The sentencing matched Manhattan District Attorney Alvin Bragg's recommendation.

After Weisselberg's sentence was agreed upon by prosecutors and the defense, Judge Laurie Peterson asked him whether there was anything he would like to say.

Weisselberg replied, "No, your honor," and the judge handed down the sentence.

The hearing lasted only about two minutes.

In a statement after the sentencing, Weisselberg's attorney, Seth L. Rosenberg, said his client "accepted responsibility for his conduct and now looks forward to the end of this life-altering experience and to returning to his family and his retirement."

Weisselberg was accused of committing perjury in a deposition and during testimony in Trump’s trial, including allegedly lying when he said in July 2020 that he learned Trump’s triplex apartment had been overvalued from a Forbes report, but really knew about it well beforehand, Bragg’s office said.

Weisselberg received a separate five-month sentence in a criminal case last year, serving only 100 days, after pleading guilty in 2022 to tax fraud charges in a 15-year scheme involving the Trump Organization’s business dealings.
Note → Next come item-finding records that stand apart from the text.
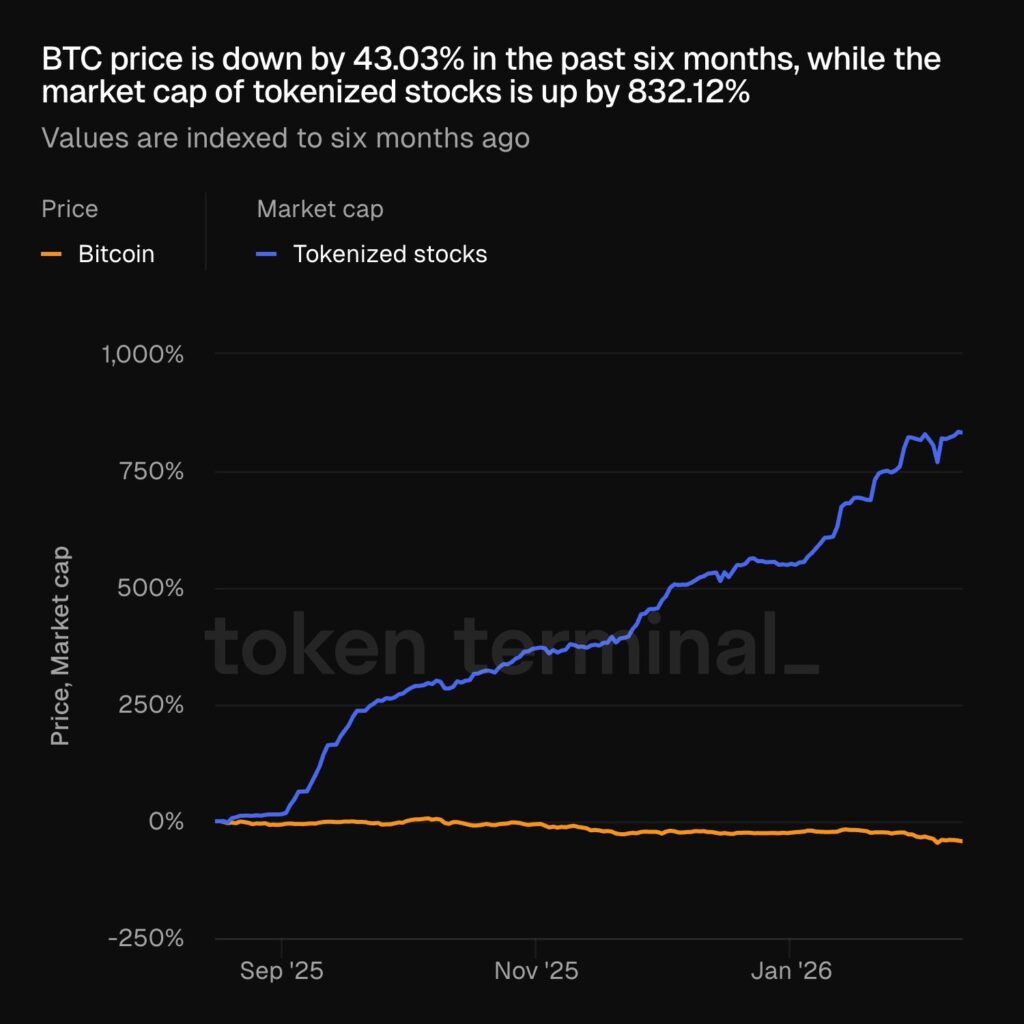Click the 250% y-axis label
The height and width of the screenshot is (1024, 1024).
tap(150, 705)
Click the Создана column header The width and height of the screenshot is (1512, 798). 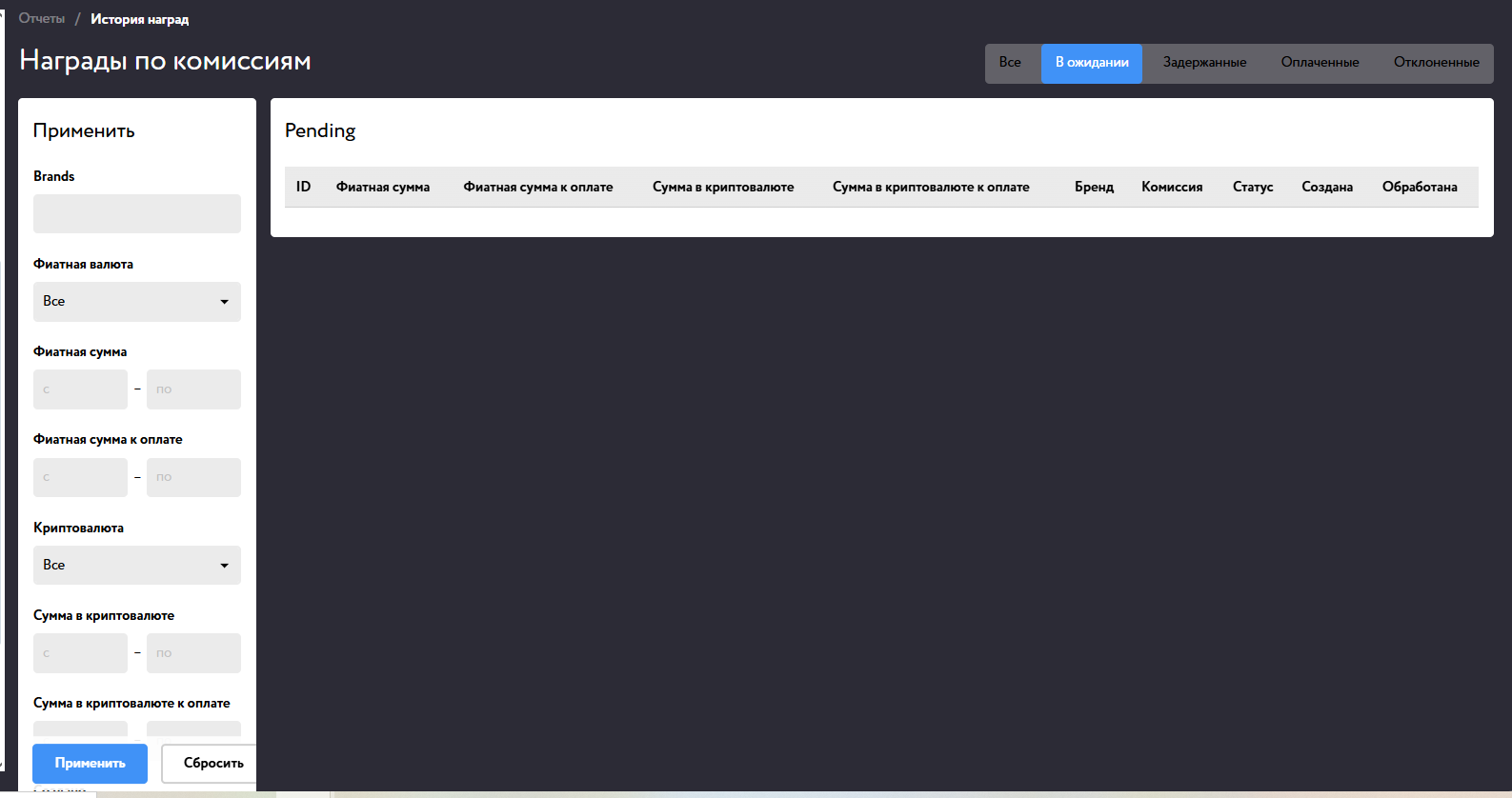1327,188
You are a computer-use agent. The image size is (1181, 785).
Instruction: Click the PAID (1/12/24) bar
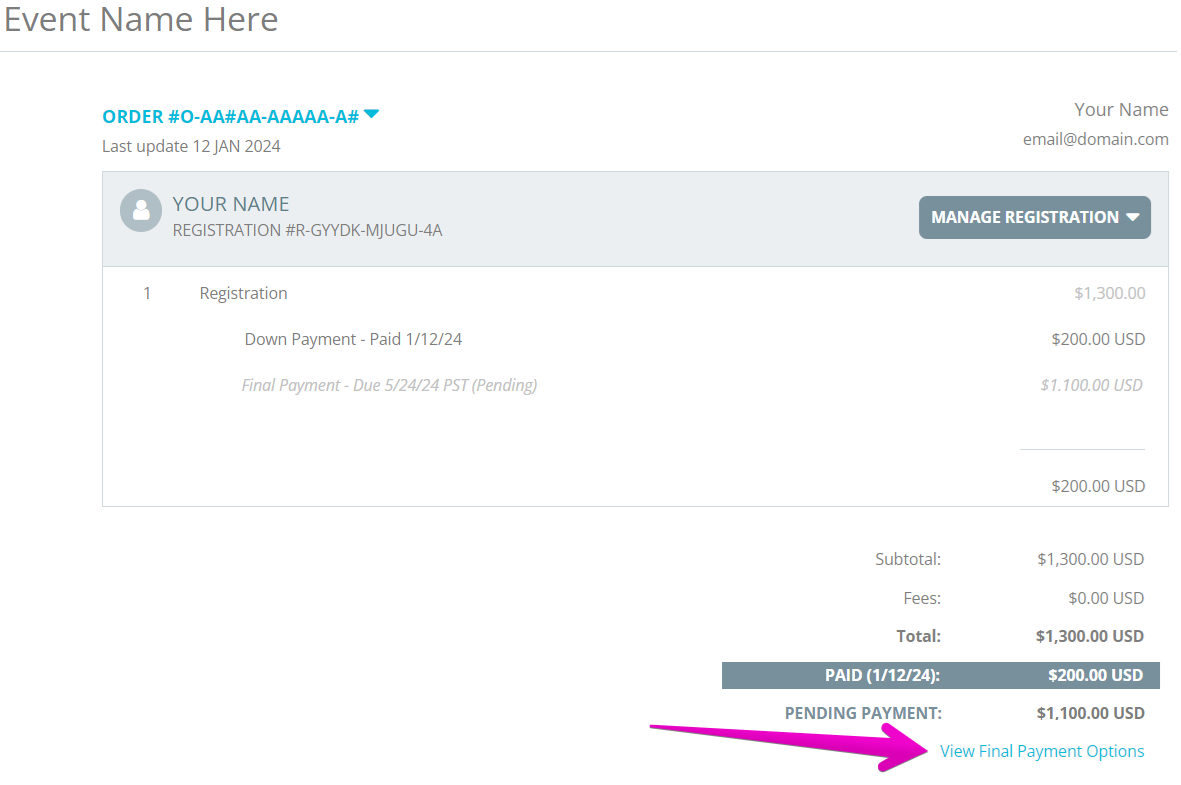(x=940, y=675)
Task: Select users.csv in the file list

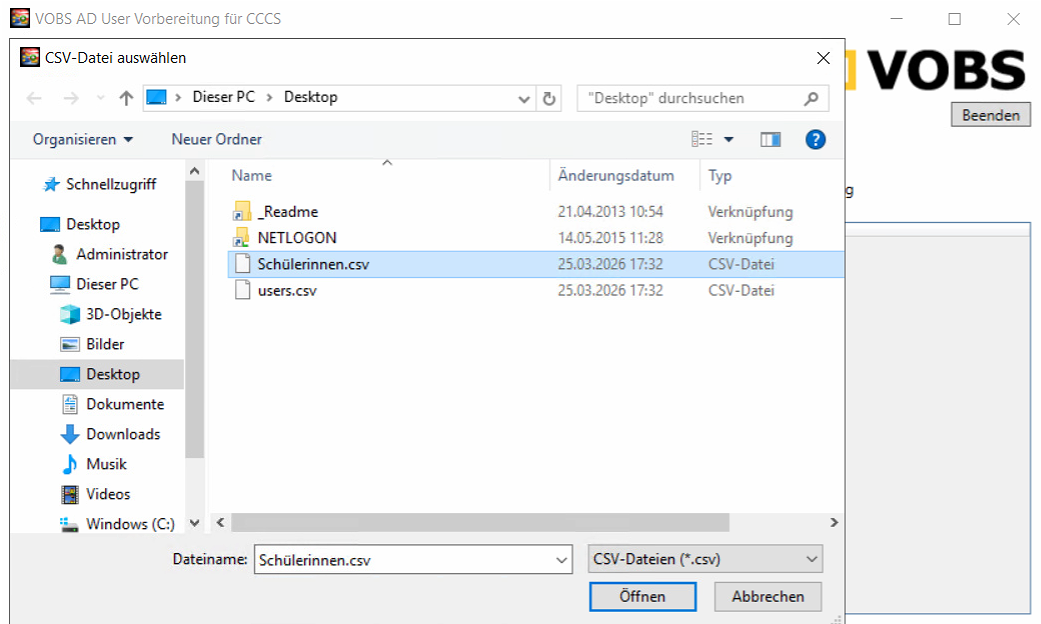Action: coord(287,290)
He agreed to pay nearly $2 million in taxes, interest and penalties for allegedly dodging tax payments on $1.7 million of his income with “off the books” benefits, including tuition for his grandkids, a luxury apartment and two Mercedes-Benz vehicles.

Weisselberg was a witness and a co-defendant in the civil trial, in which Judge Arthur Engoron ruled in February that Trump, his company and current and former top executives including Weisselberg had to pay more than $350 million in damages and forbade the former president from running businesses in the state for three years — which ultimately became $464 million when pre-judgement interest was included.

Engoron wrote that Weisselberg lacked credibility on the stand, finding his testimony “highly unreliable” and “intentionally evasive, with large gaps of ‘I don’t remember.’” His ruling ordered Weisselberg to pay the $1 million he’s already received from his $2 million separation agreement from the company as “ill-gotten gains.”

The damages judgment is on hold while Trump appeals it.

A state appeals court last month reduced the size of the bond Trump needed to freeze the judgment while he appeals, ruling that he and his co-defendants could post a $175 million bond instead of the full amount in damages. Trump posted that bond with the help of Don Hankey, the billionaire chairman of Knight Insurance Group, but the state attorney general's office has questioned whether the bond conforms to New York standards. A hearing on the issue has been scheduled for April 22.